_Problem statement:_ Please reproduce the entries below exactly, omitting any images they contain.

_Listed records:_
• • •

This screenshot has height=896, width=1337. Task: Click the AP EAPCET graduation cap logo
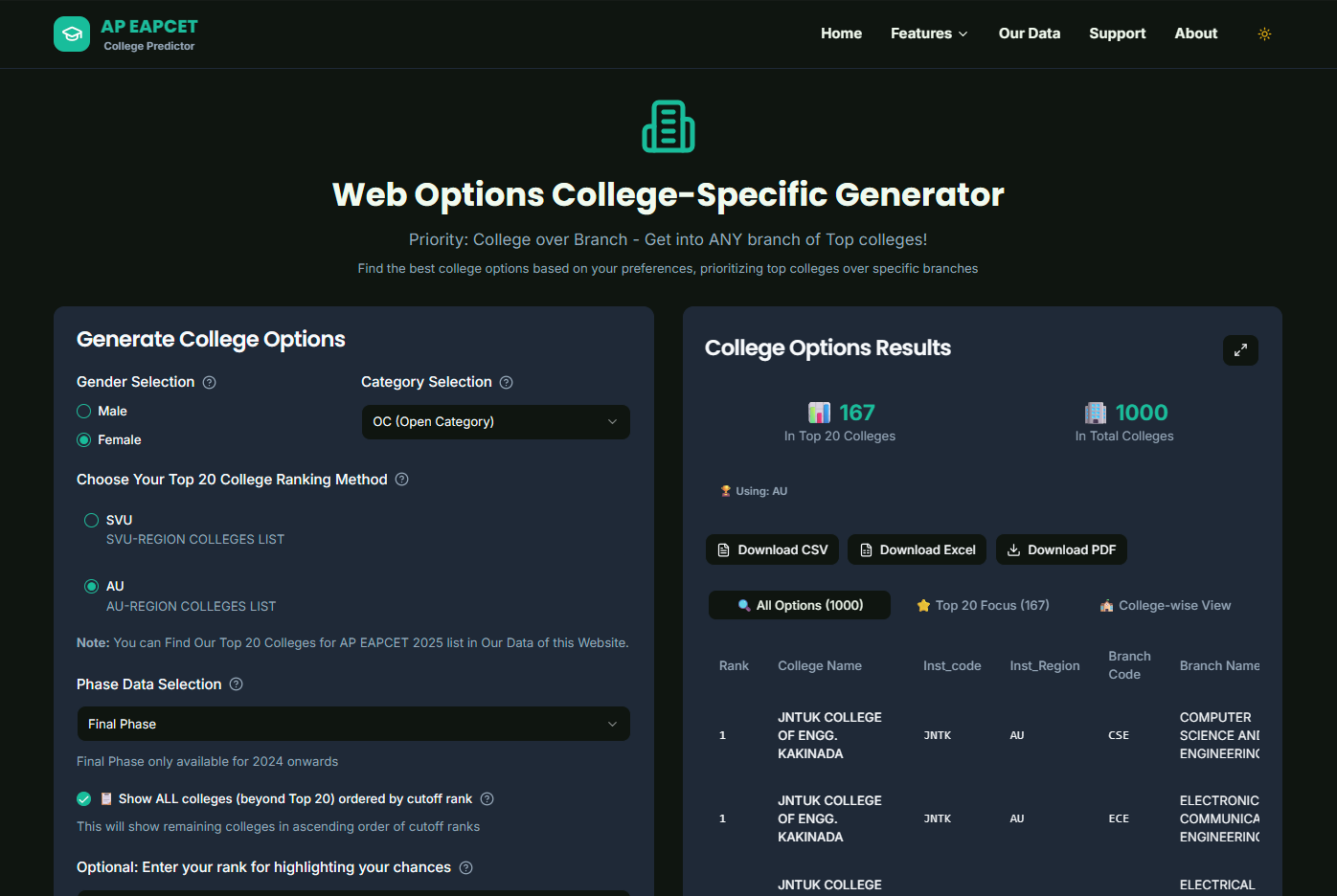[x=72, y=34]
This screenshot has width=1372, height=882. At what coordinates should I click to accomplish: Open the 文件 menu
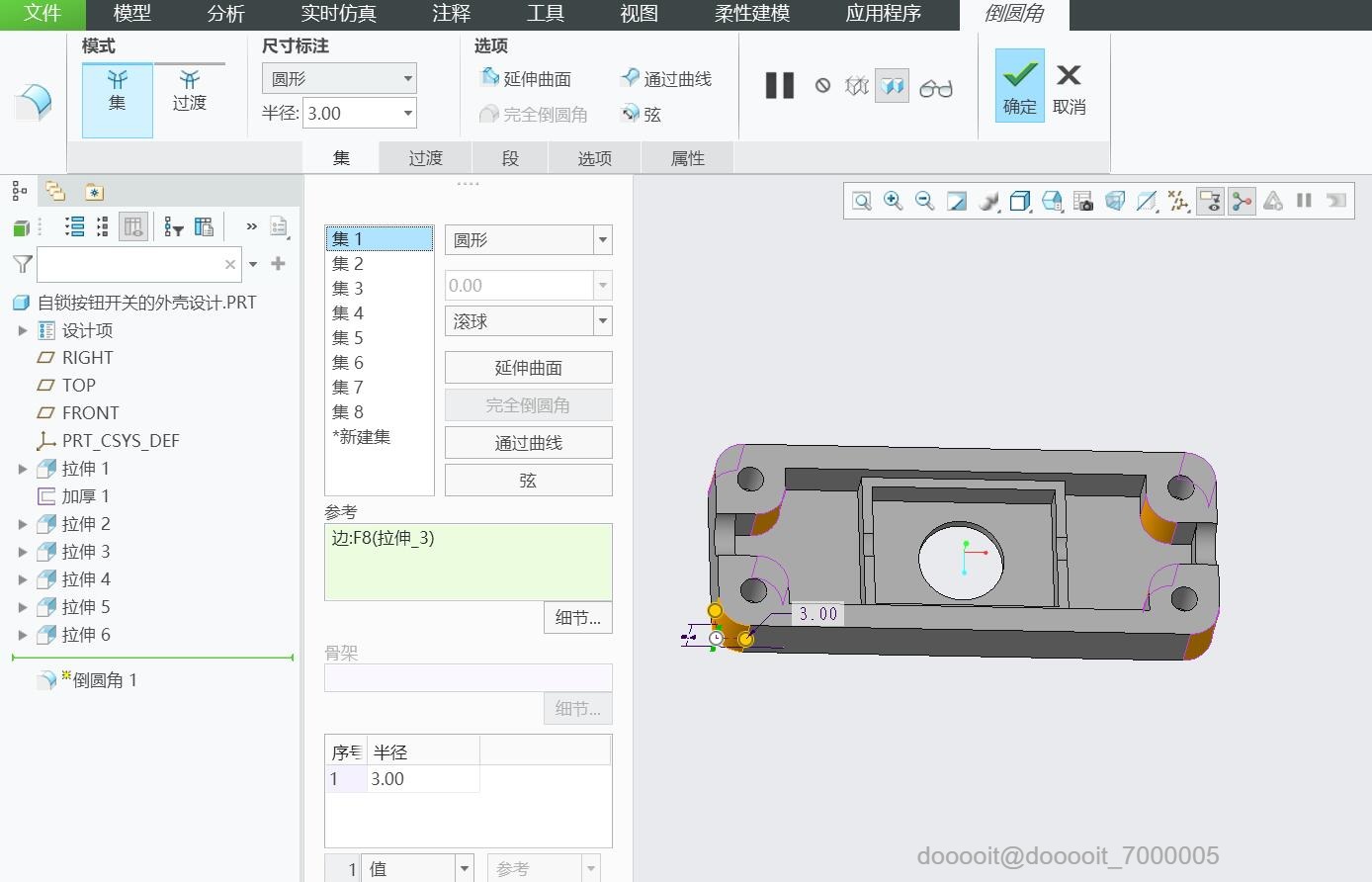[43, 15]
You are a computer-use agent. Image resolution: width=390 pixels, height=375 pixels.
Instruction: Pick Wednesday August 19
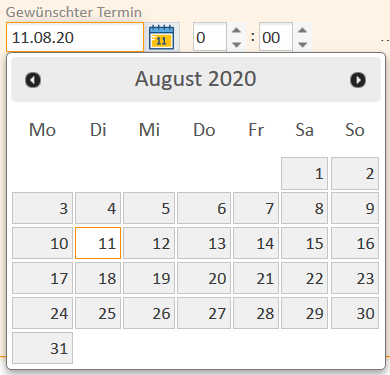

• • •

_Written answer:_
This screenshot has height=896, width=1337. Task: Click the AP EAPCET graduation cap logo
[x=72, y=34]
This screenshot has width=1372, height=882. At what coordinates should I click to accomplish: Open the 文件 menu
[43, 15]
You are a computer-use agent. Image resolution: width=390 pixels, height=375 pixels.
Instruction: Pick Wednesday August 19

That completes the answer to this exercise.